The Leopard (Luchino Visconti) ***1/2 - I'm kind of disappointed I couldn't give this the full perfect score. I've loved the works of Luchino Visconti as well as the works of the three principal actors: Burt Lancaster, Claudia Cardinale and Alain Delon. The film is exquisitely shot with beautifully and perfectly designed sets and costumes. This is another film that has my admiration rather than my unconditional love. It's about an Italian nobleman who arranges the marriage between his nephew and the daughter of a rich mayor during the time Italy is starting to change its governmental and societal structure. Despite my reservations, it's still quite a beautiful film which I may revisit someday.
Queen Christina (Rouben Mamoulian) ***1/2 - My personal favorite Greta Garbo movie is Ninotchka but after seeing this film, it may have some competition. It tells the true story of Queen Christina of Sweden who abdicated her throne. It may sound like a stuffy period piece but it is not. It surprisingly has a sense of humor and it manages to blend in well with the moments of political intrigue and drama. Being Pre-code (I think), it manages to sneak in some racy elements (implied female bisexuality is one of them!). Greta Garbo is really something else. How she manages to be a strong steely eyed monarch in one scene and woman giddy in love on another is remarkable.
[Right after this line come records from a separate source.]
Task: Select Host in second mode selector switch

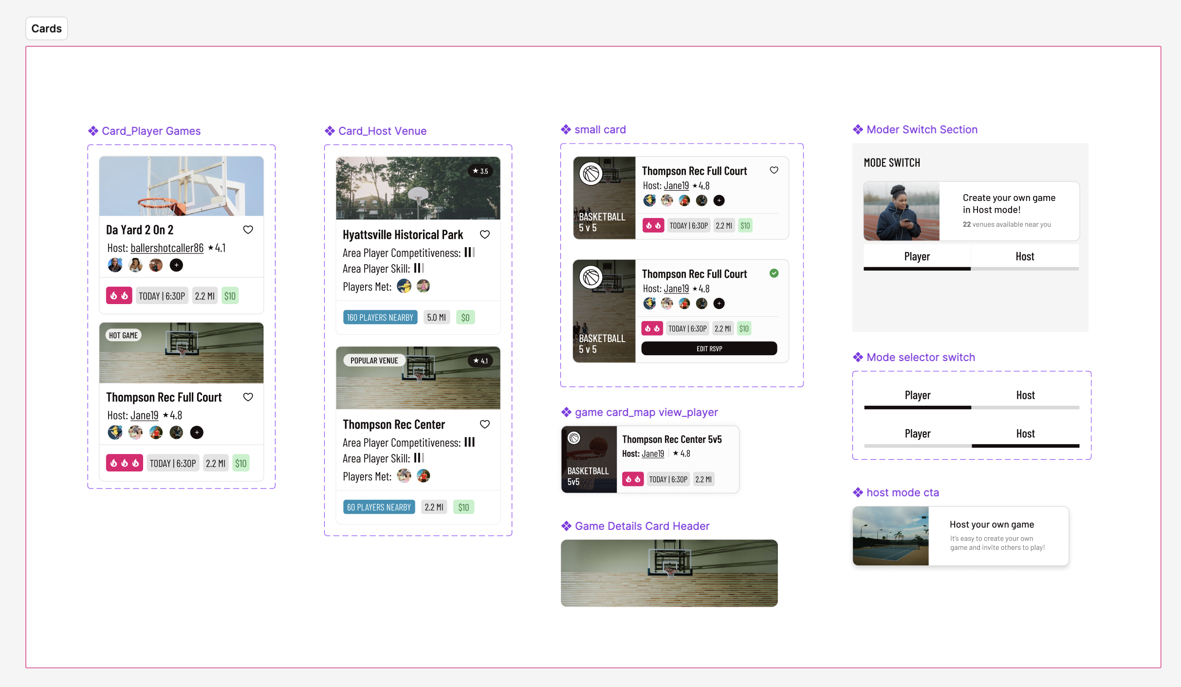Action: (x=1025, y=434)
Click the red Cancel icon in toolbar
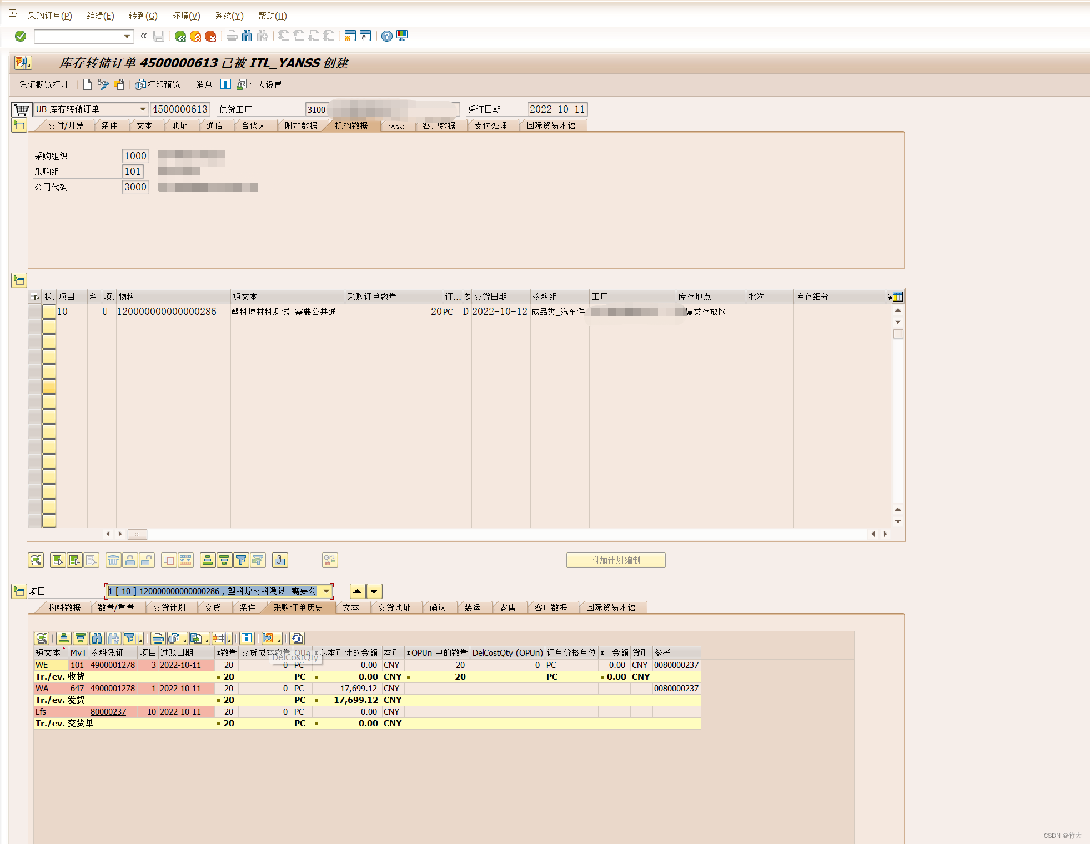 point(210,37)
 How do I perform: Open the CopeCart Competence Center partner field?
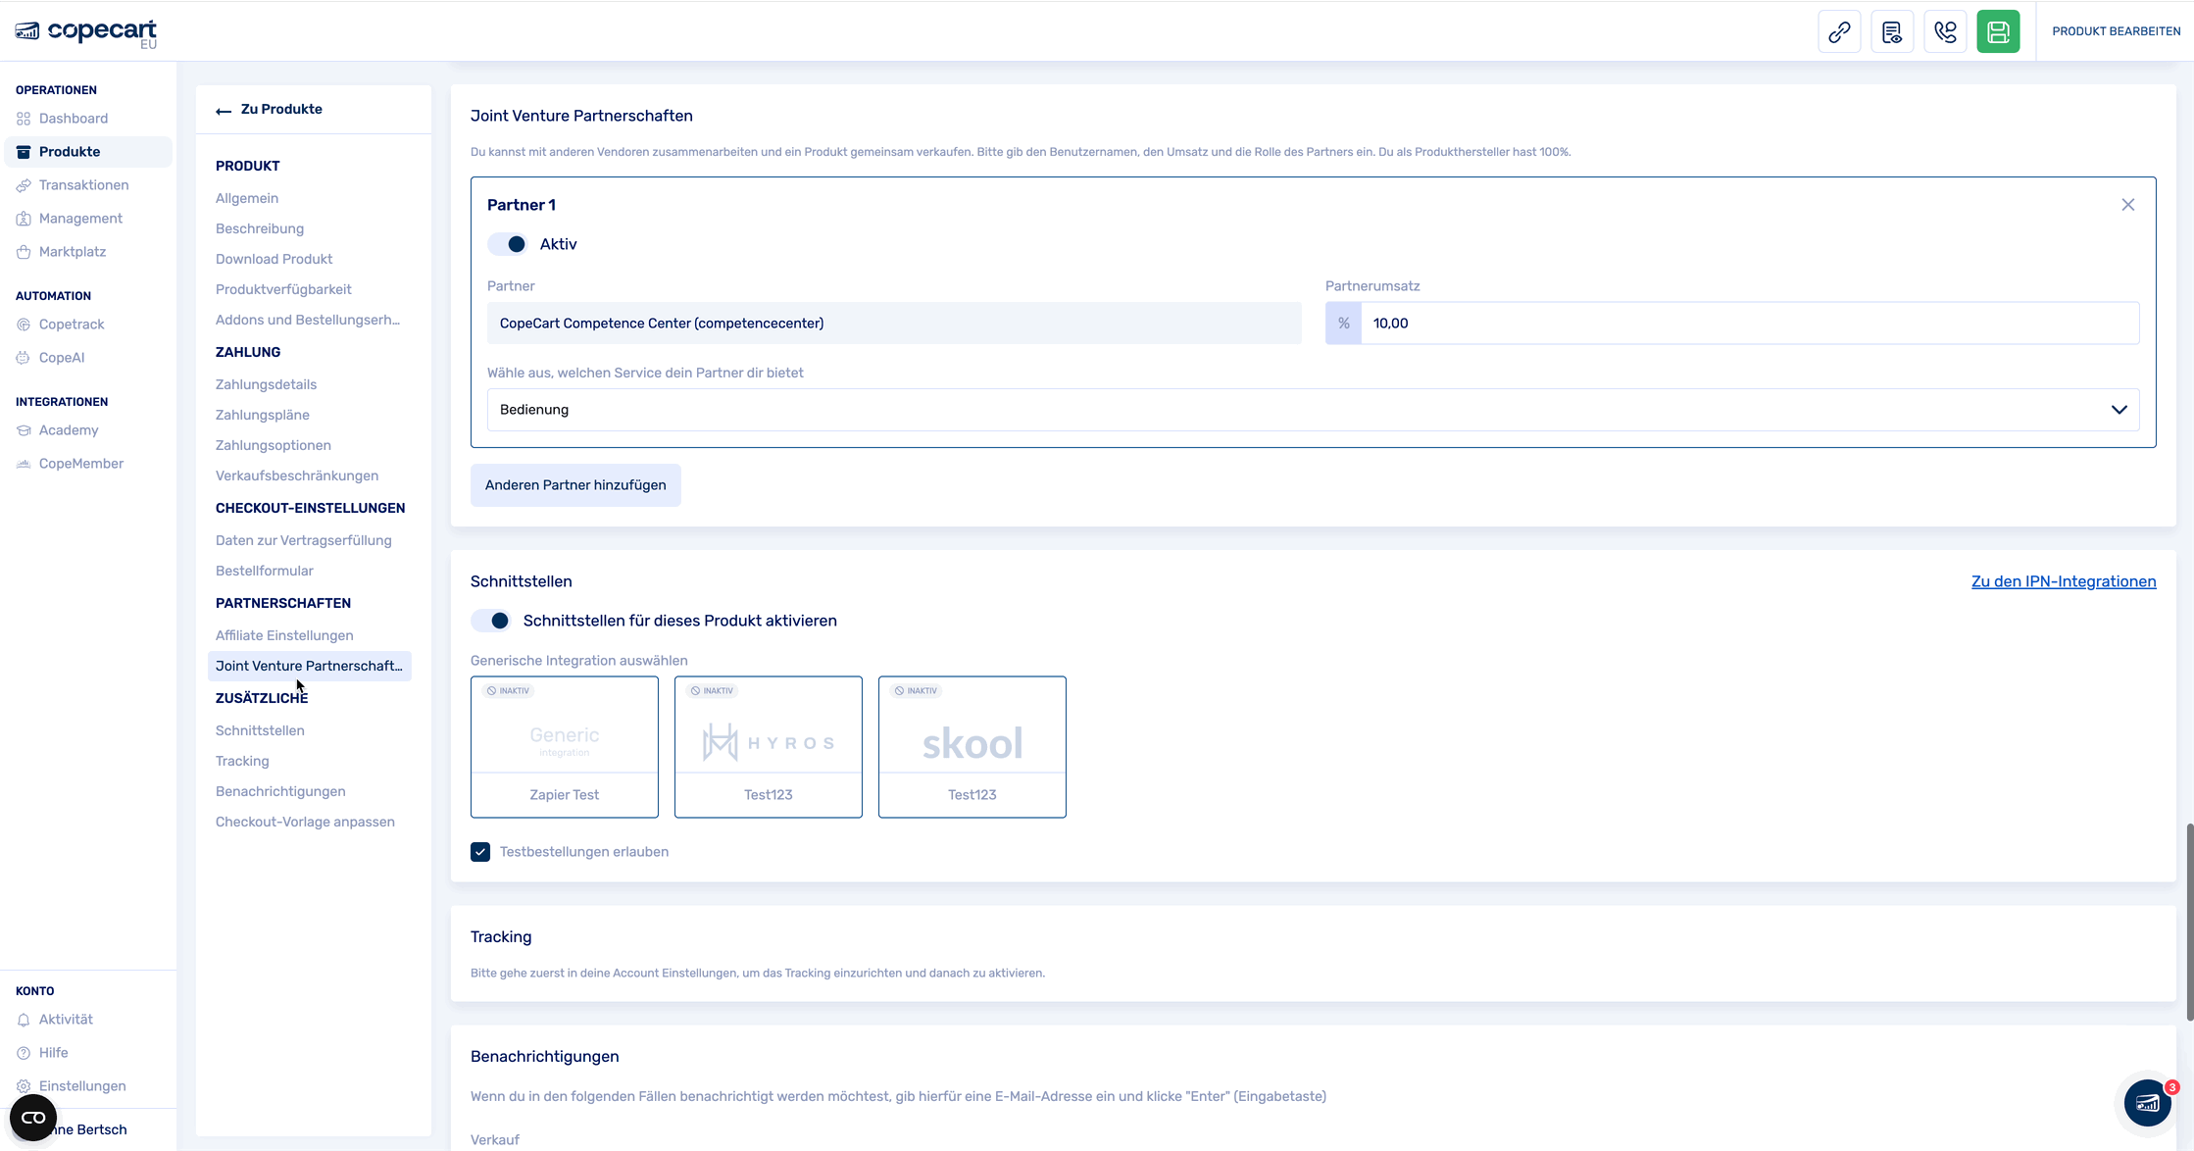pyautogui.click(x=893, y=324)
Penguins of Madagascar (Simon J. Smith/Eric Darnell) **1/2 - Okay. I've never seen any of the Madagascar films but I thought the trailer to this one actually looked funny and Dreamworks seemed to learned its lesson on laying off the celebrity voice cast-driven, pop-culture/snark-laded animated movies. So I gave this one a try because the penguins do seem to be funny based on the bits I've seen. The film is stronger when it's a joke/gag-driven comedy. There are a few good laughs in it. John Malkovich and Benedict Cumberbatch steal the show with their funny voice acting. Making Werner Herzog narrate the beginning of the movie was a nice touch (though I doubt anyone else in the theater knew who the voice was and why it's funny). However, this film also tries to incorporate an arc for the penguins in order to give this film some semblance of genuine heart and character development but unfortunately the two things don't mix well here. It is entertaining though.
Dogfight (Nancy Savoca) ***1/2 - I've heard about this film before but only vaguely. I'm glad I got to see it because it is a truly a wonderful little gem. After bringing a plain, shy young lady to a "dogfight" (a party where Marines bring the ugliest dates possible for prize money), an 18 year old Marine about to be shipped to Vietnam immediately regrets it and tries to make it up to her and it blossoms into a sweet, one-night romance. It kind of reminds me of a more dramatic, darker version of On the Town. The film could have descended into pure cliche melodrama but the screenplay is smart and honest and also benefits from wonderful performances from River Phoenix and Lili Taylor, playing the main couple. More people should see this movie.
Viva la muerte (Fernando Arrabal) *** - From its opening credits featuring a bizarre, graphically violent piece of art work set to music that sounds like a children's nursery rhyme song (I'm not so fluent in Spanish), you know you're in for something weird. It's not quite Alejandro Jodorowsky-weird but there are imagery here that's definitely not for the squeamish. It's about a young boy who discovers that his mother turned in his Communist father during the Spanish Civil War. The film hits you over the head with its anti-Fascist sentiments in such a manner that will definitely turn some people off. I find it all fascinating though I feel some of it is kind of repetitive and over-the-top.